## Goal of the exercise
Go through the records and copy each line where the string "height" occurs.

## Material for this exercise

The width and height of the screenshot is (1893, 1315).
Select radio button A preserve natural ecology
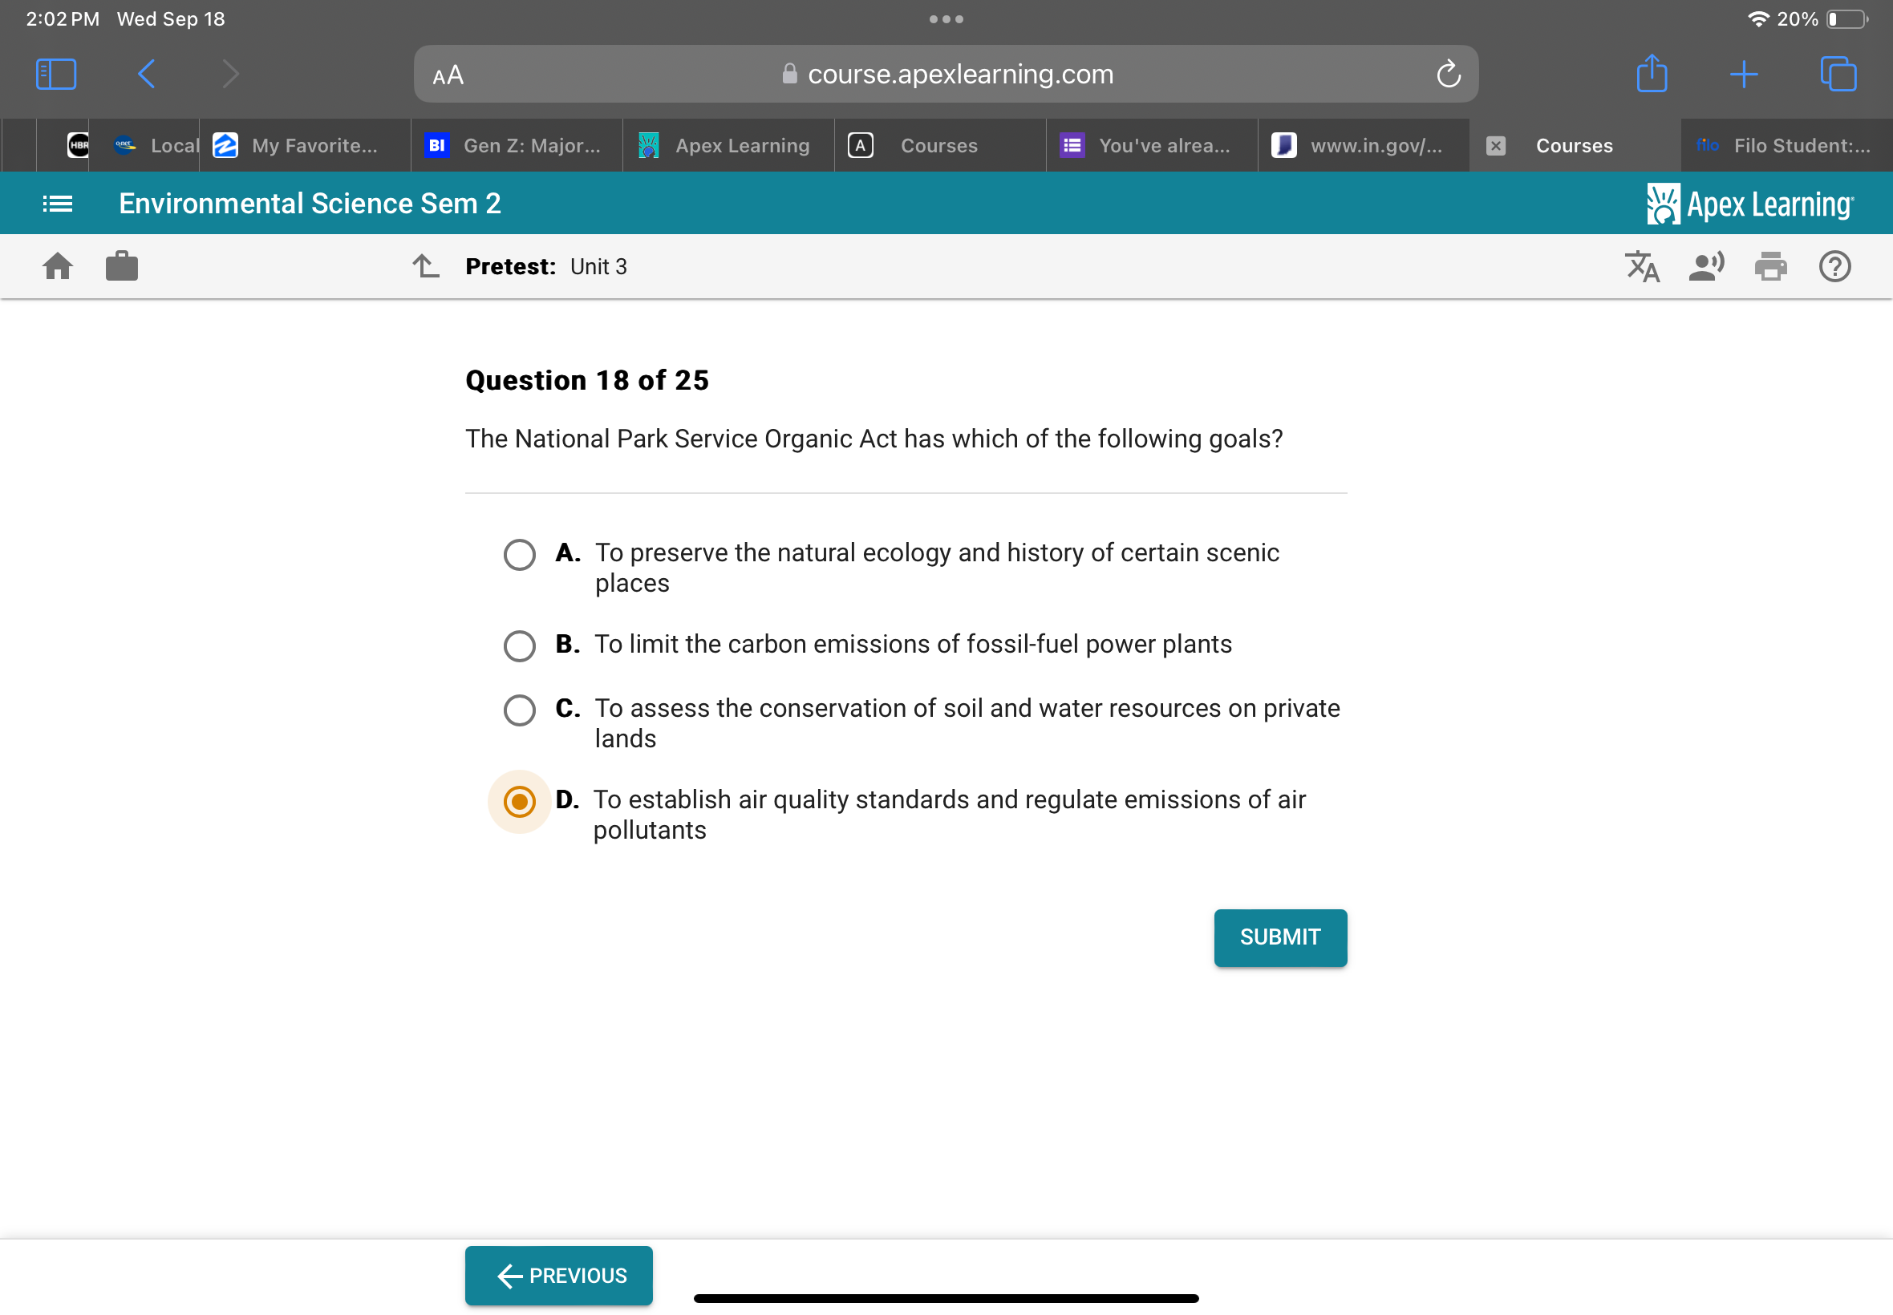(x=519, y=555)
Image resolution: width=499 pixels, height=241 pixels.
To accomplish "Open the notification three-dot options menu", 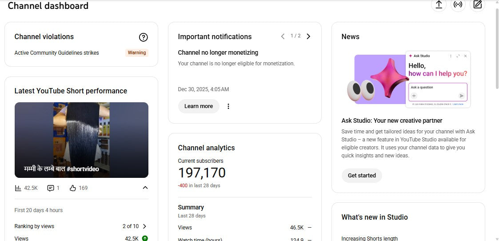I will tap(228, 106).
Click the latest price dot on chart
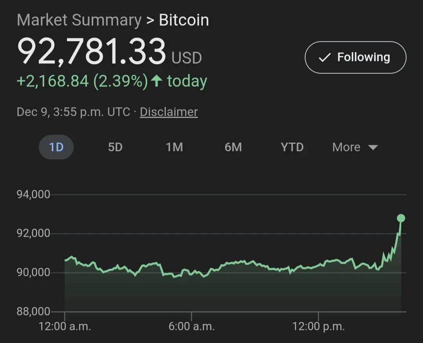The image size is (423, 343). pyautogui.click(x=401, y=218)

## Exercise solution
The width and height of the screenshot is (1893, 1315).
Image resolution: width=499 pixels, height=241 pixels.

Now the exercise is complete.